The Crimes of Clara Turlington
by Meg Johnson
Vine Leaves Press, 2015
To read
The Crimes of Clara Turlington is to huddle under the covers with your girlfriends and a flashlight at summer camp, staying up for story-sharing of both laughter and fright even after you're told "lights out." Though this collection of vignettes exploring different female narrators' lives, musings, and confessions was published in 2015, each poem in
Meg Johnson's second full length poetry collection serves as a warning to the men of Trump's America.
The characters may not self-identify as feminist, and certainly may not be identified by others as being feminist, as they make their confessions — dreams of killing one's husband, for example, as we read of in "Nubs Gives Me Footie Pajamas." Nevertheless, these girls are undeniably dangerous to any patriarchal order. They ask questions.

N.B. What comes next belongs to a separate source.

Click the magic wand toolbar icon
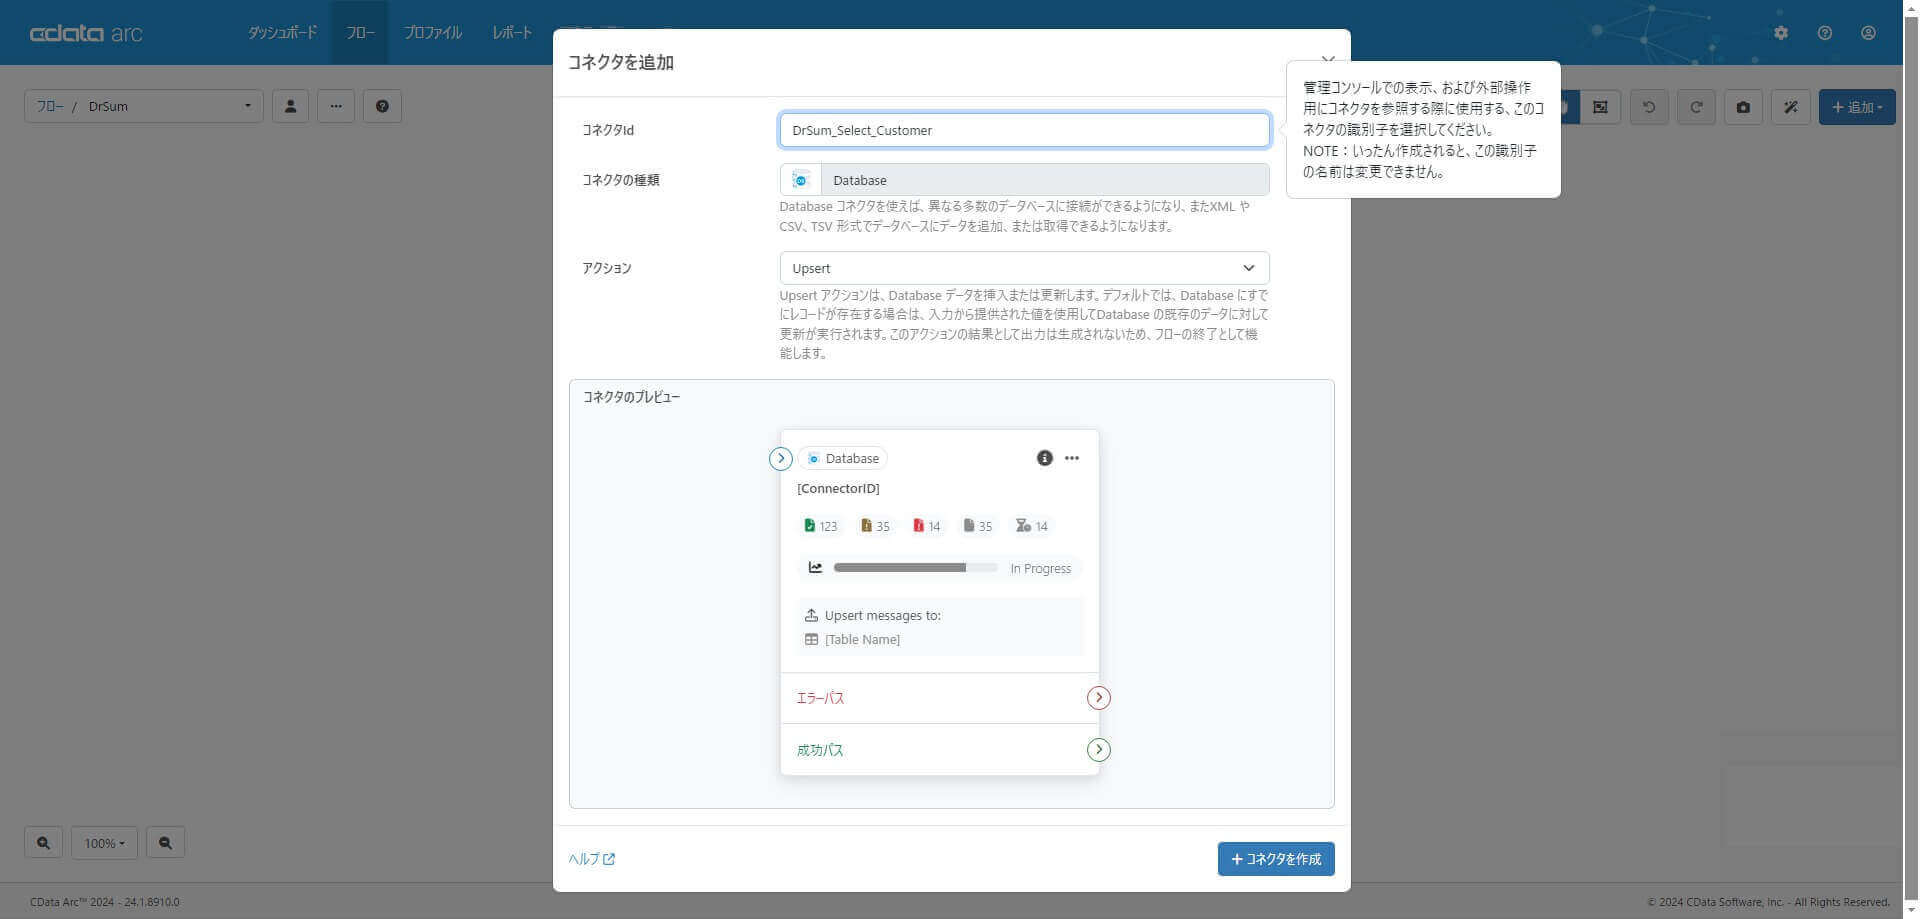The image size is (1920, 919). (1790, 106)
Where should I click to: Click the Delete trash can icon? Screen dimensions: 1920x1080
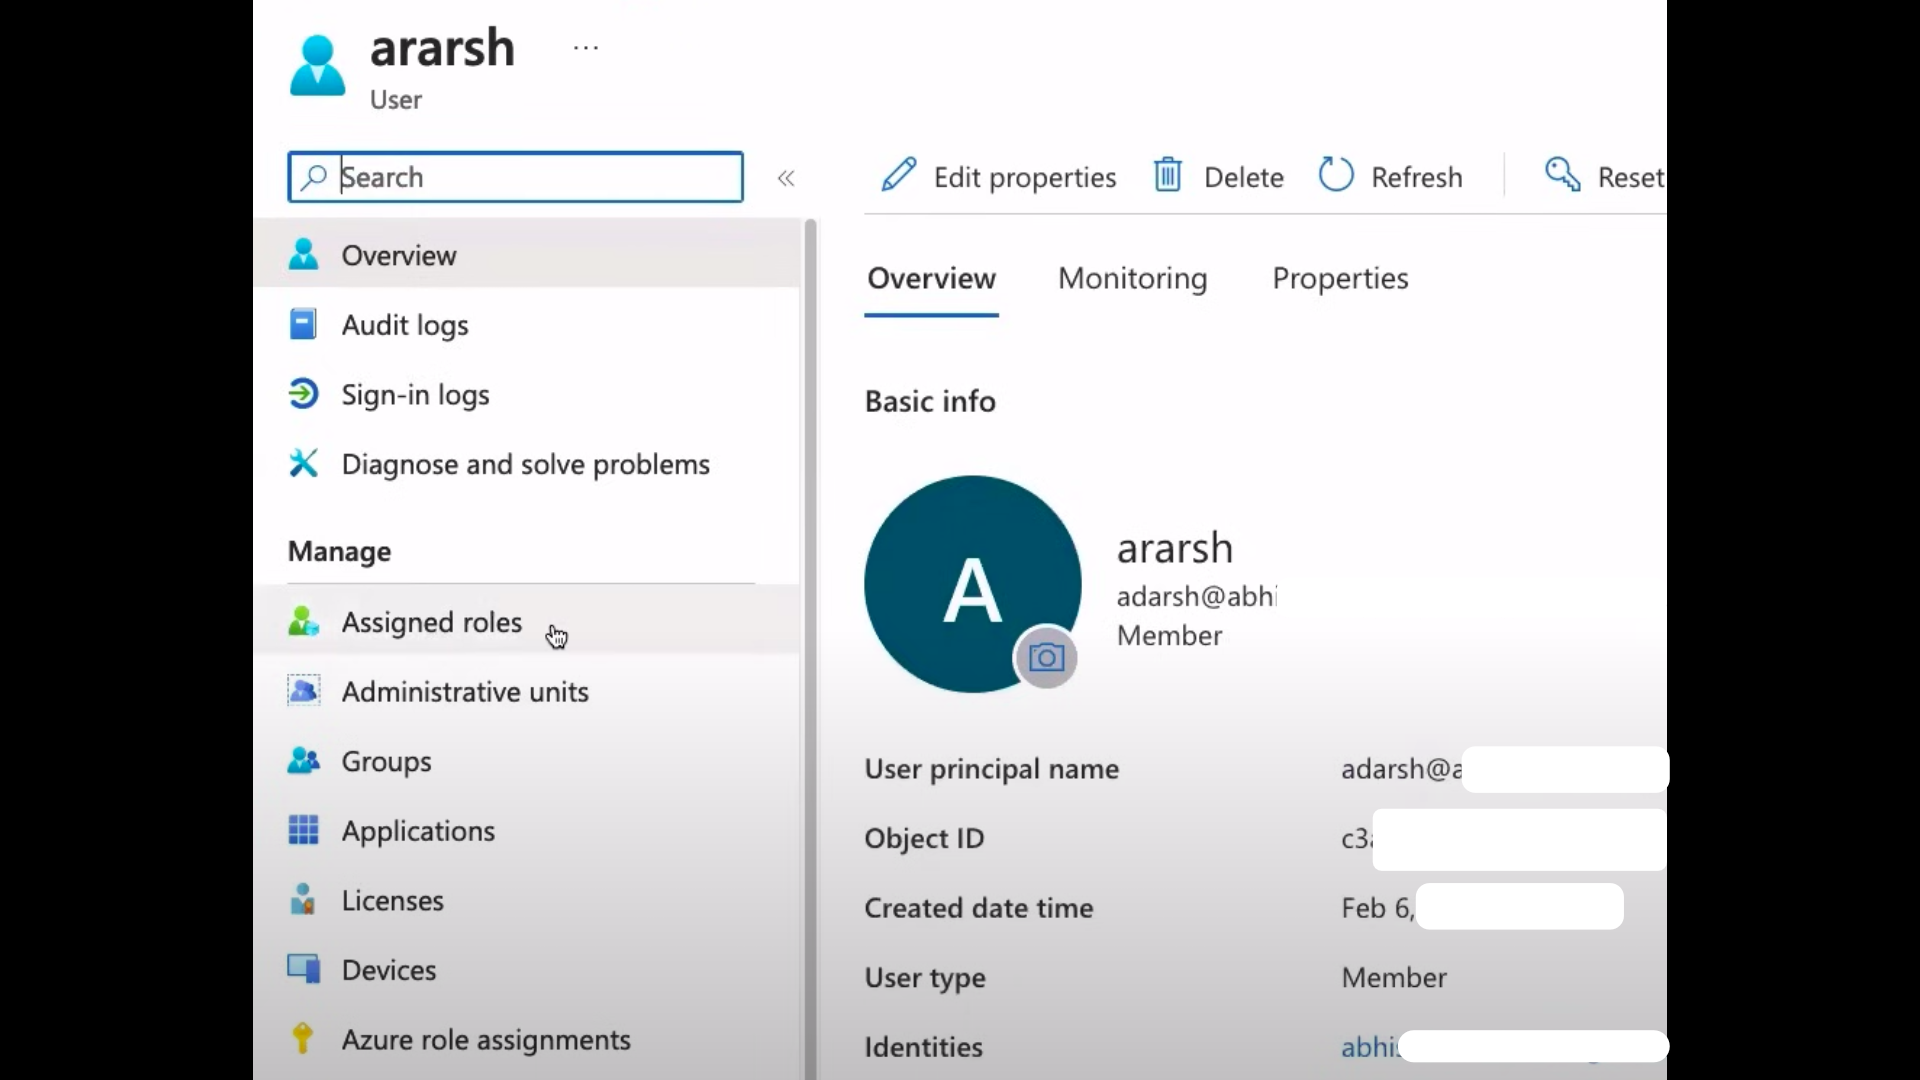tap(1167, 175)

In the poem "L," the narrator succinctly explores the danger of believing hegemonic narratives of femininity:
Strangers will think
I'm a drunk college
girl. But I'm a grown
Woman.
Each of these poems is sharp, short; a single musing each narrator divulges almost carelessly, as if thinking to herself while painting her toes. The impression they leave, however, is a haunting that only becomes stronger amidst this juxtaposition: the profound statements of the weight of being not only woman, but being subject, are carefully written by Johnson in varying tones free of any self-seriousness, sighed out in bubblegum breath.
This is not to say that these poems are all chipper; in "In Pseudonym, Illinois," for example, it is observed that
It doesn't matter
what I wear or don't
wear. It doesn't matter
that I have a face.
Rather, it is the succinct nature of these musings and the absence of any value claim that makes them unique to this collection. Similarly, in the poem "American Woman: Or, if the Three Original American Girl Heroines were Grown-Ass Women in 2013," 80's and 90's girls get the sequels to the stories we grew up on set in our contemporary world. Kristen, here an office worker with three sons and a husband, isn't "suicidal, but / she didn't mind thinking about death;" Samantha is twice divorced and drinking martinis, reminded that "The clock is ticking;" and Molly "reconciled with her father / after years of estrangement," but "She also knew he would continue to vote / Conservative."
To find an incongruity between these somber fates and the frivolities of the other women who unabashedly hold their own, however, is to miss the point that brings these narratives together: a woman can do everything "right" and still the world won't treat her with that reciprocity; it is because of this that a woman can explore these contradictions and subvert their patriarchal holdings in doing so, and to read the work of Johnson does just that.